Python implementation of the approach to enhance BPS models by modeling the extraneous activity delays with timer events. A preliminary
version of this technique has been presented in the paper "Modeling Extraneous Activity Delays in Business Process Simulation", by David
Chapela-Campa and Marlon Dumas. The complete version is presented in the paper "Enhancing Business Process Simulation Models with
Extraneous Activity Delays", by David Chapela-Campa and Marlon Dumas.
The technique supports two simulation engines: QBP and Prosimos. The input consists of i) an event log (pd.DataFrame) recording the
execution of the activities of a process (including resource information), and ii) a BPS model. In QBP, the BPS model is represented by a
BPMN file (example here).
In Prosimos, by a BPMN file with the process model structure, and JSON file with the simulation parameters (example
here).
The approach uses the input event log to discover the waiting time caused by extraneous factors, and enhances the input BPS model with timer
events to model such delays. The proposal consists of different configurations such as:
- Discover the extraneous delays using the Naive proposal (
DiscoveryMethod.NAIVE), or the Eclipse-aware proposal
(DiscoveryMethod.COMPLEX).
- Consider the extraneous delays to occur after an activity instance, i.e., ex-post configuration (
TimerPlacement.AFTER), or to occur
before an activity
instance, i.e., ex-ante configuration (TimerPlacement.BEFORE).

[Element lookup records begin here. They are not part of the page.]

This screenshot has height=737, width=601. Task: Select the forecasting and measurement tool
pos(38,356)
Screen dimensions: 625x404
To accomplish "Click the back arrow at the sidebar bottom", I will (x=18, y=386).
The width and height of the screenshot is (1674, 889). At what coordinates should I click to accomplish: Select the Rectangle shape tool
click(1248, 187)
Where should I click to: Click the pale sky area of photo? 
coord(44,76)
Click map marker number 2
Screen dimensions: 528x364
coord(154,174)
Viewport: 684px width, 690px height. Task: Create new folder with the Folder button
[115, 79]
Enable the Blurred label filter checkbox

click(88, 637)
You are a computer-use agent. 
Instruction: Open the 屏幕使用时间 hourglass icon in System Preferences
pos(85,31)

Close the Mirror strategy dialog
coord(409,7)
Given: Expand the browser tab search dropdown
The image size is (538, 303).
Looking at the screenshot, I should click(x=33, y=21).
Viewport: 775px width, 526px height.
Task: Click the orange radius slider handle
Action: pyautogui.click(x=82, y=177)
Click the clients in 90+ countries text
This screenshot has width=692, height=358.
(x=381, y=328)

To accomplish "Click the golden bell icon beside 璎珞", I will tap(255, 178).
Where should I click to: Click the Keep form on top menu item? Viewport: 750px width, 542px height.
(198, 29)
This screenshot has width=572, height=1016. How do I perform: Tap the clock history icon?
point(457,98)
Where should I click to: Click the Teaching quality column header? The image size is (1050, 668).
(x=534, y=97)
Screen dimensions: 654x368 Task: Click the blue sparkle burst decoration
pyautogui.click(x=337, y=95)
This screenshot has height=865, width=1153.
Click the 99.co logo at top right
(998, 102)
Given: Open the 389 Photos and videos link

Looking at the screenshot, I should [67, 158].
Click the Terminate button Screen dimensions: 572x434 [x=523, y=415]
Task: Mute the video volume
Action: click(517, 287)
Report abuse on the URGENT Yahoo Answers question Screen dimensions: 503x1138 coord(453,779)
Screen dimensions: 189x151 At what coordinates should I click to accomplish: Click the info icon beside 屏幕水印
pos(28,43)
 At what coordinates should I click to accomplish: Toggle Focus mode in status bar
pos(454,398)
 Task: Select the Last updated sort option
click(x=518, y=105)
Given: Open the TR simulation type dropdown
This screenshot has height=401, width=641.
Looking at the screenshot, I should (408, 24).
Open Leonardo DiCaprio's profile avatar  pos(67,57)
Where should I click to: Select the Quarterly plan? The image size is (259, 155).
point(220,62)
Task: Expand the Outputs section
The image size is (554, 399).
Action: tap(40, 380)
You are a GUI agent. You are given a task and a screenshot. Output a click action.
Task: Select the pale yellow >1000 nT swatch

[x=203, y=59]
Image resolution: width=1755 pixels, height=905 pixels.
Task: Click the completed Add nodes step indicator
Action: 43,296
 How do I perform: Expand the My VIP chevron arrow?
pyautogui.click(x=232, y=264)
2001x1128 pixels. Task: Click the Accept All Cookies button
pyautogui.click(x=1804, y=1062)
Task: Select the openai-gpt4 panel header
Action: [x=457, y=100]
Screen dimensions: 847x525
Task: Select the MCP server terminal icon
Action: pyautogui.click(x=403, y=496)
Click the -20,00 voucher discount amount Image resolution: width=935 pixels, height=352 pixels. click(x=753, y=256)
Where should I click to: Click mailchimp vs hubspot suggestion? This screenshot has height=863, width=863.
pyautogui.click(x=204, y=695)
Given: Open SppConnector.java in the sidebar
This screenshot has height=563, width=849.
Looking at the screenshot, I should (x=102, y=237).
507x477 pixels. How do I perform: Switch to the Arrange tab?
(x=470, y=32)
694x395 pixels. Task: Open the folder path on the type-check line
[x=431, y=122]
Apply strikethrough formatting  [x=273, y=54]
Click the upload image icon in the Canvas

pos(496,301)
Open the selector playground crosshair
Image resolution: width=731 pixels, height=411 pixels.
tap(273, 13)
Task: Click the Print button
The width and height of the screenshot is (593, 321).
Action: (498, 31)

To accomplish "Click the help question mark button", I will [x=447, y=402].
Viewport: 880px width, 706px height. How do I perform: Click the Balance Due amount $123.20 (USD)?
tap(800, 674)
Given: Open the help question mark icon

- Enhance the BPS model with the discovered extraneous delays (
DirectEnhancer()), or try to tune the discovered delays with a TPE
hyper-optimization stage (HyperOptEnhancer())
For a more detailed explanation of the different variants of the approach, we refer to the paper "Enhancing Business Process Simulation
Models with Extraneous Activity Delays".
Requirements
- Python v3.9.5+
- PIP v21.1.2+
- Python dependencies: All packages are listed in pyproject.toml.
Basic Usage
Check this test file
for a simple example of how to run the technique with Prosimos,
and config file
for an explanation of the configuration parameters.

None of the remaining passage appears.